**Records for this task**:
━━━━━━━━━━━━━━━━━━━━

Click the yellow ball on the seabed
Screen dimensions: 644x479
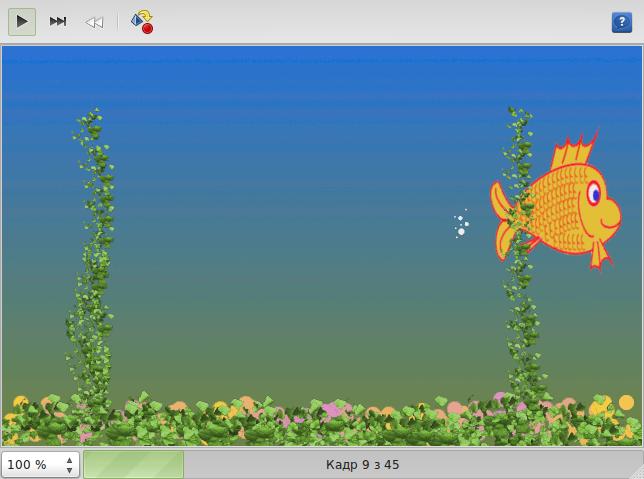[626, 402]
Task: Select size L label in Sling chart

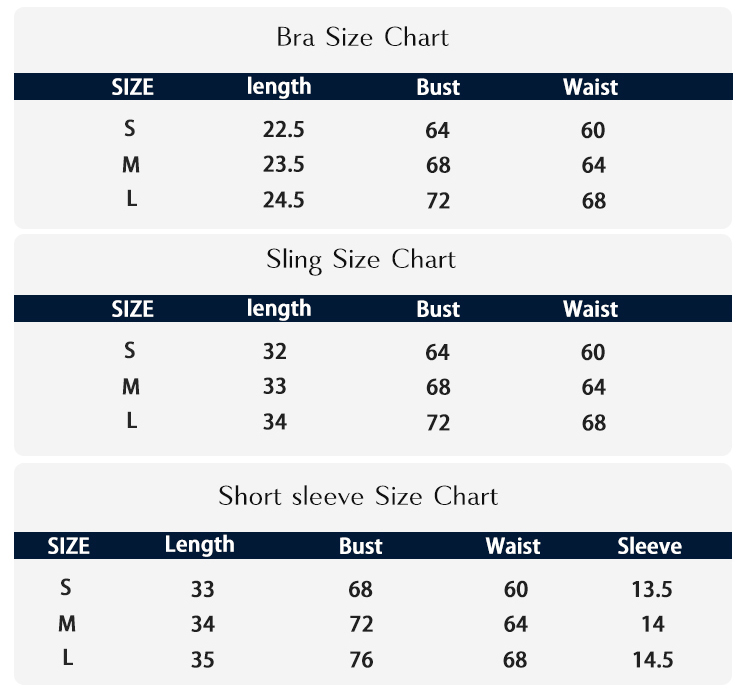Action: 132,421
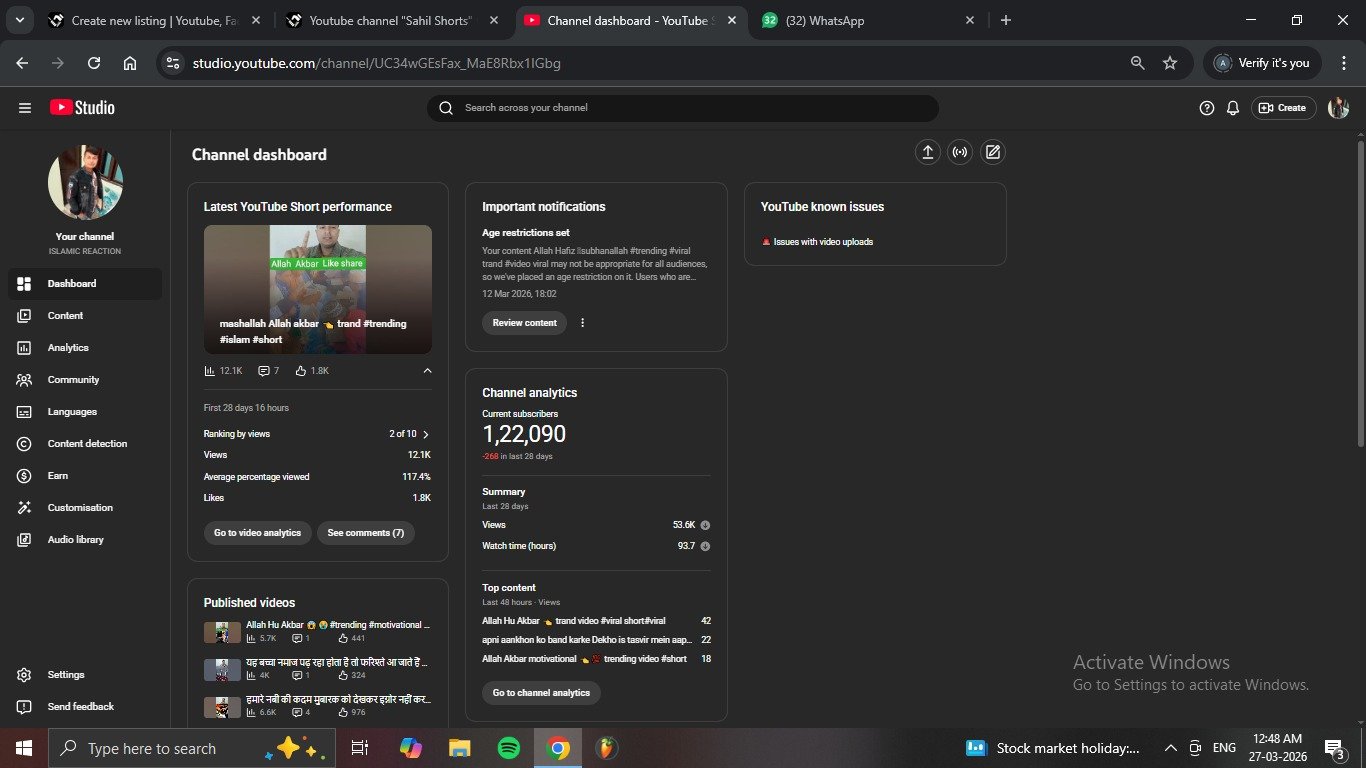Click the Go to video analytics button

pyautogui.click(x=257, y=533)
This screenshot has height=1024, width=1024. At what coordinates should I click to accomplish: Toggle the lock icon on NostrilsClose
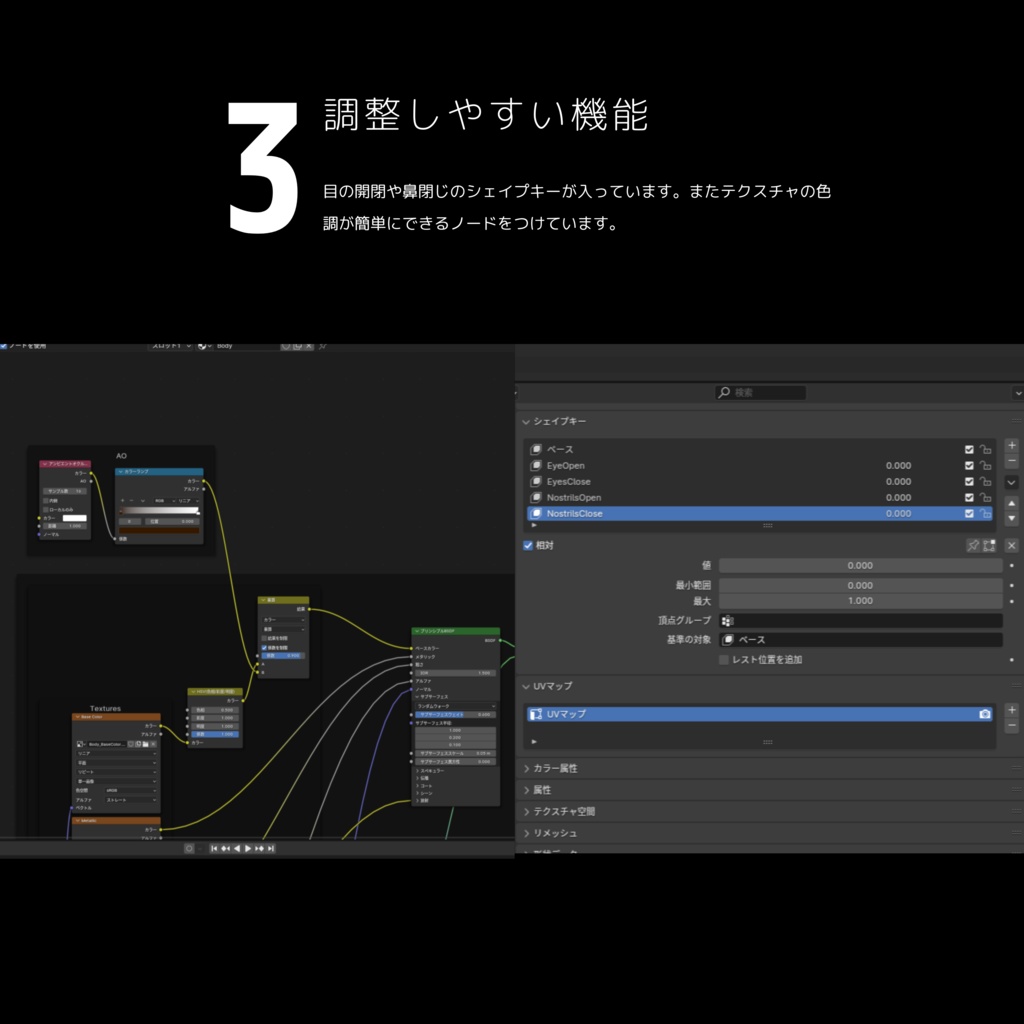985,514
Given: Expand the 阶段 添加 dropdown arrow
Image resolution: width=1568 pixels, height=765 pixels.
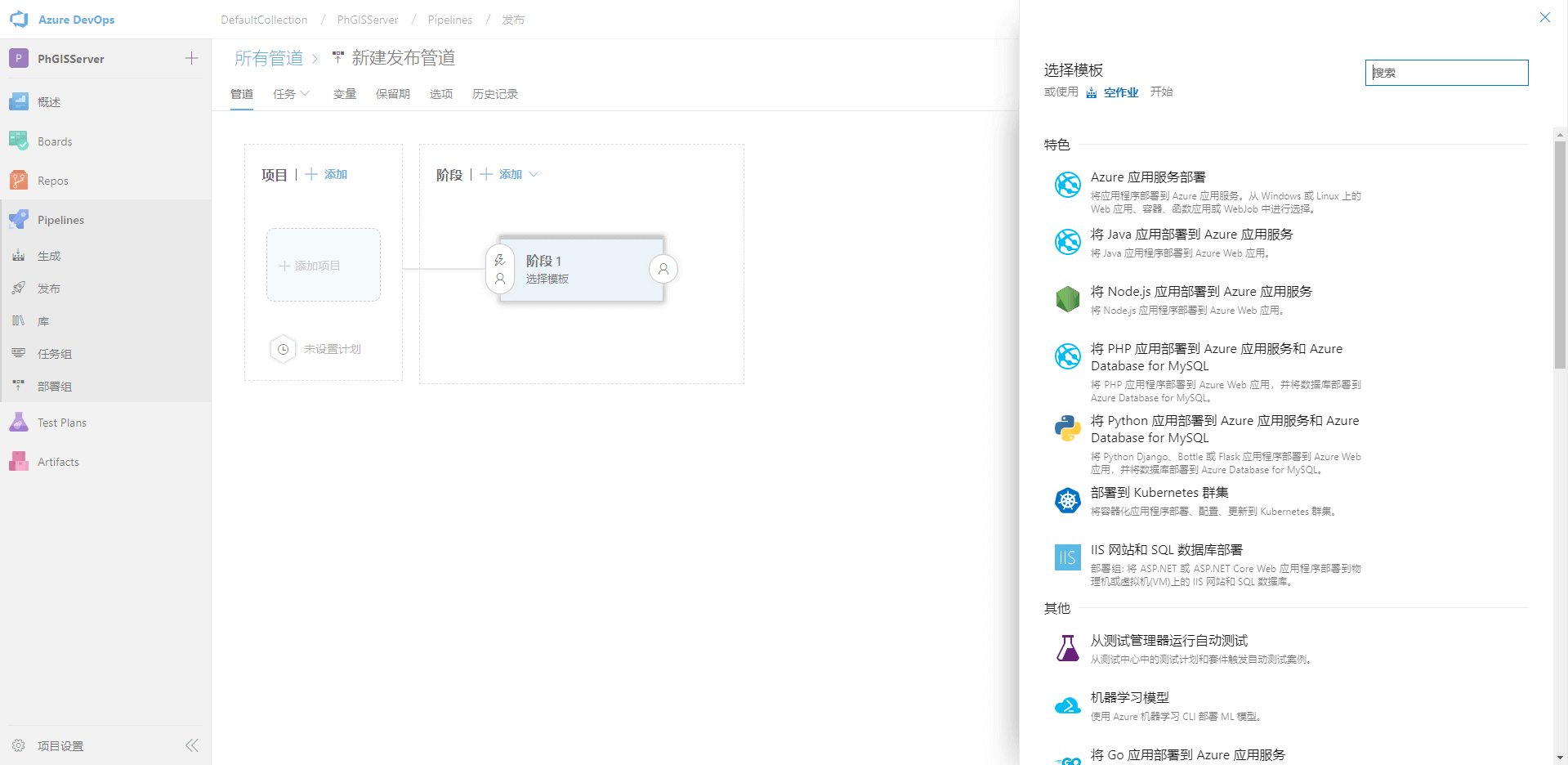Looking at the screenshot, I should point(534,174).
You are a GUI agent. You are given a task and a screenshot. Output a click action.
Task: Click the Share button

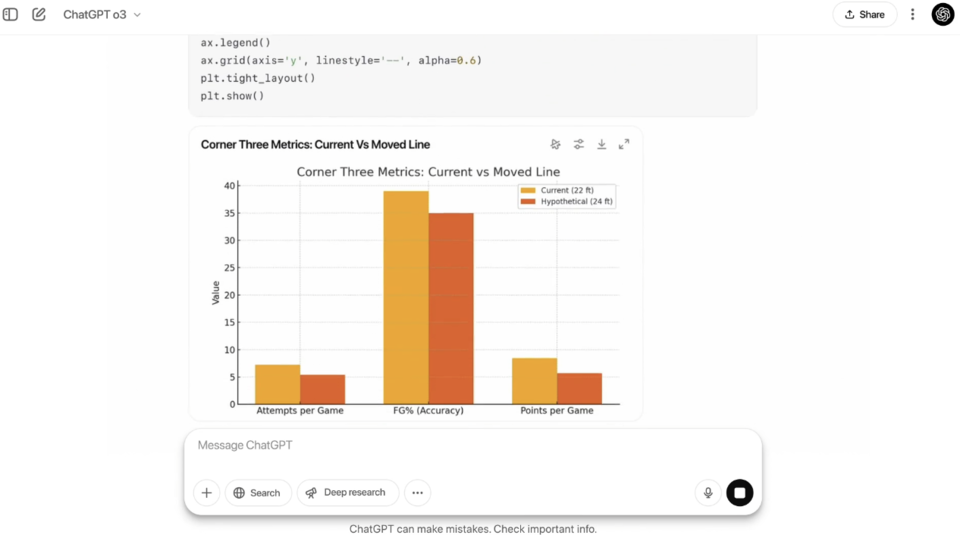pyautogui.click(x=864, y=15)
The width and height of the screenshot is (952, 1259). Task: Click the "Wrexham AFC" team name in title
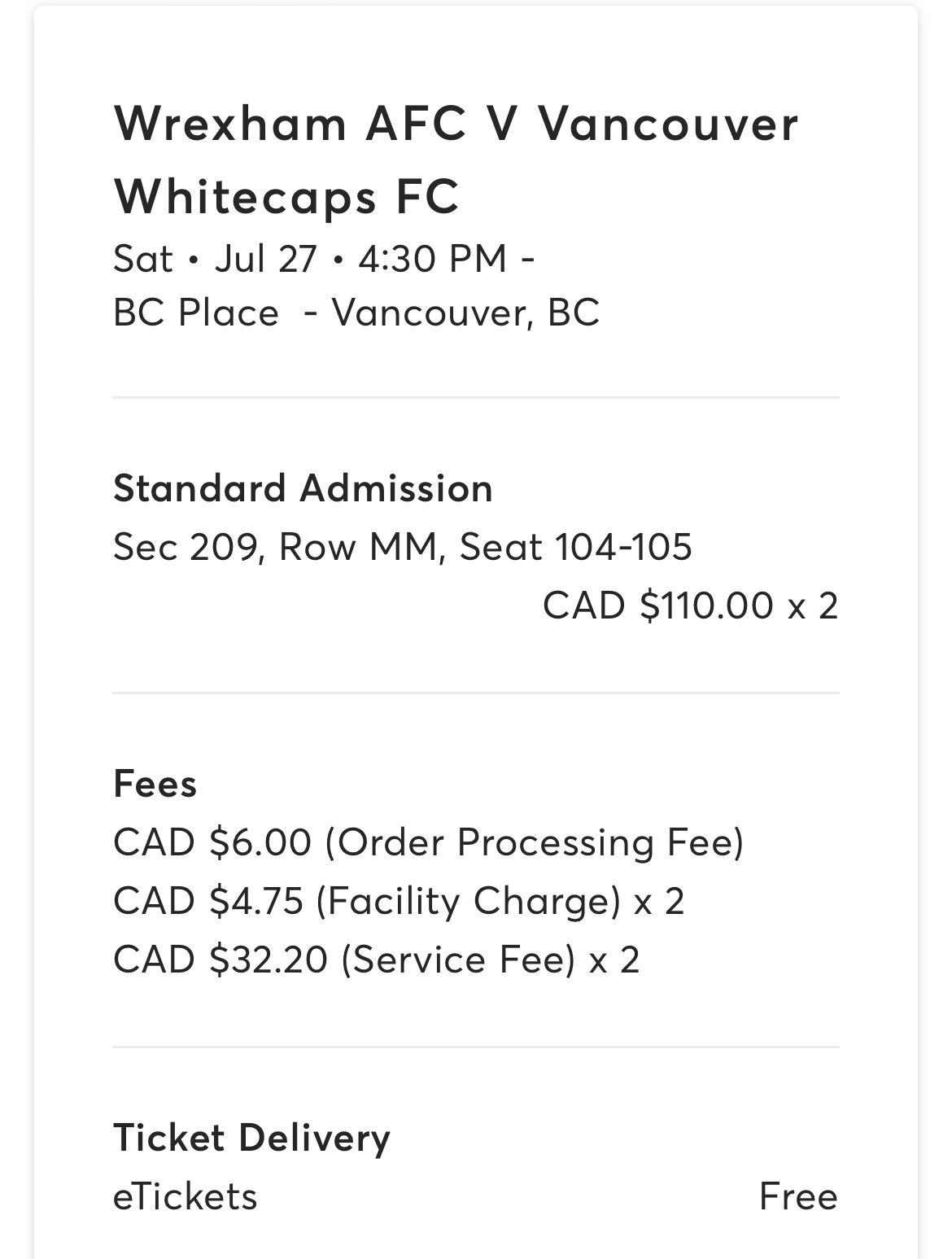point(290,124)
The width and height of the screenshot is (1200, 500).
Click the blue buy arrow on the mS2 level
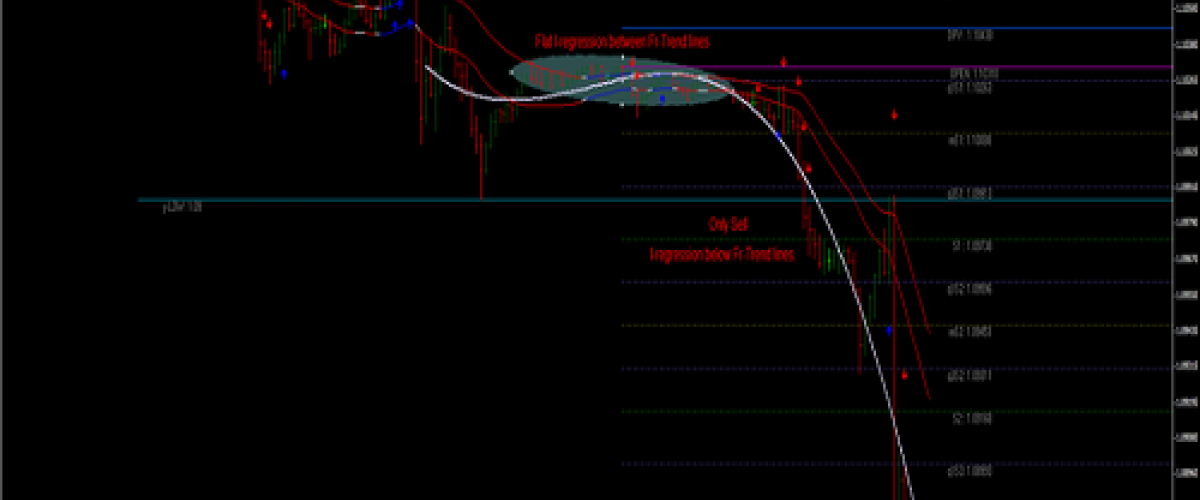click(x=889, y=329)
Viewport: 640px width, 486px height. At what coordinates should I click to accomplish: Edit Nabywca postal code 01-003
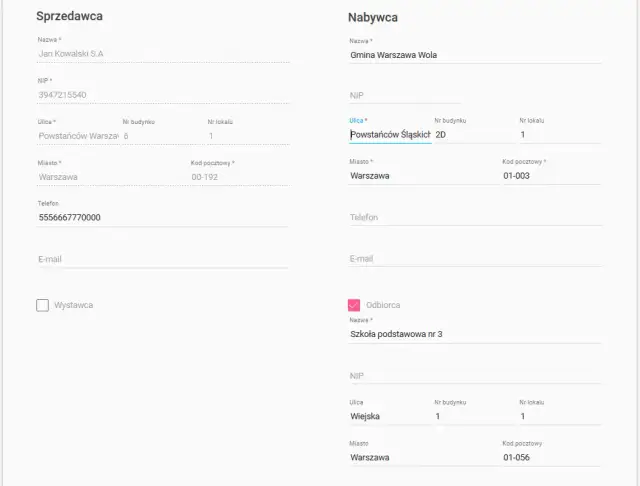(551, 176)
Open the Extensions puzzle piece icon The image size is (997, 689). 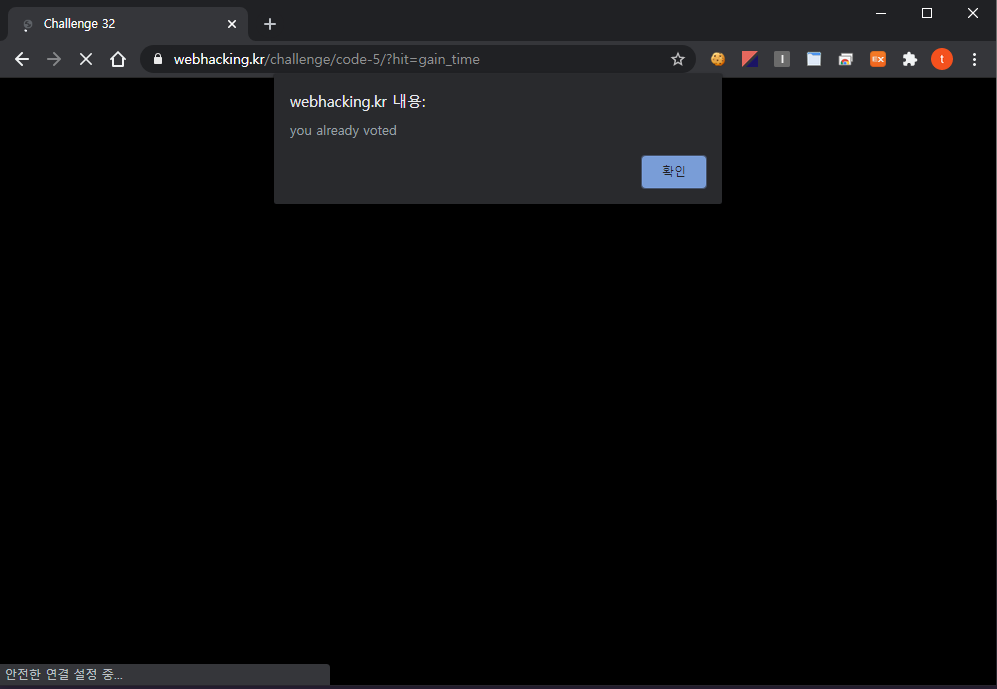tap(909, 59)
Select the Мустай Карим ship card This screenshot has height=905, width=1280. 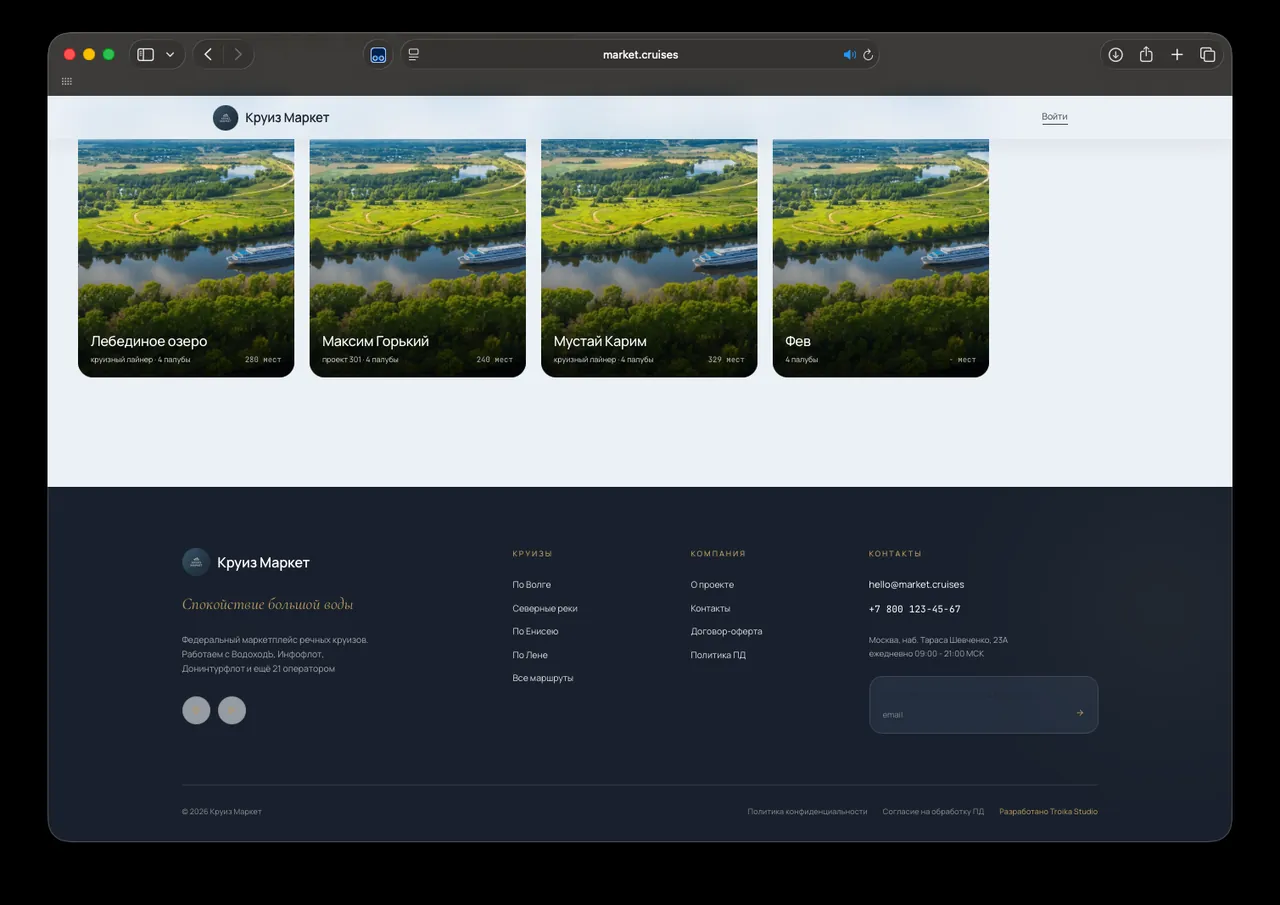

━━━━━━━━━━━━━━━━━━━━

**What to do**: Repeat only the lines from the beginning of the material through the line containing "Given: Expand the 阶段 添加 dropdown arrow", both ends kept, leaving pictures out.

**Result for this exercise**:
Click the yellow ball on the seabed
Screen dimensions: 644x479
[626, 402]
Task: Select size L label in Sling chart

Action: 132,421
Click the Go to video analytics button

pyautogui.click(x=257, y=533)
This screenshot has height=1024, width=1024. At what coordinates should I click to accomplish: Toggle the lock icon on NostrilsClose
985,514
Given: Expand the 阶段 添加 dropdown arrow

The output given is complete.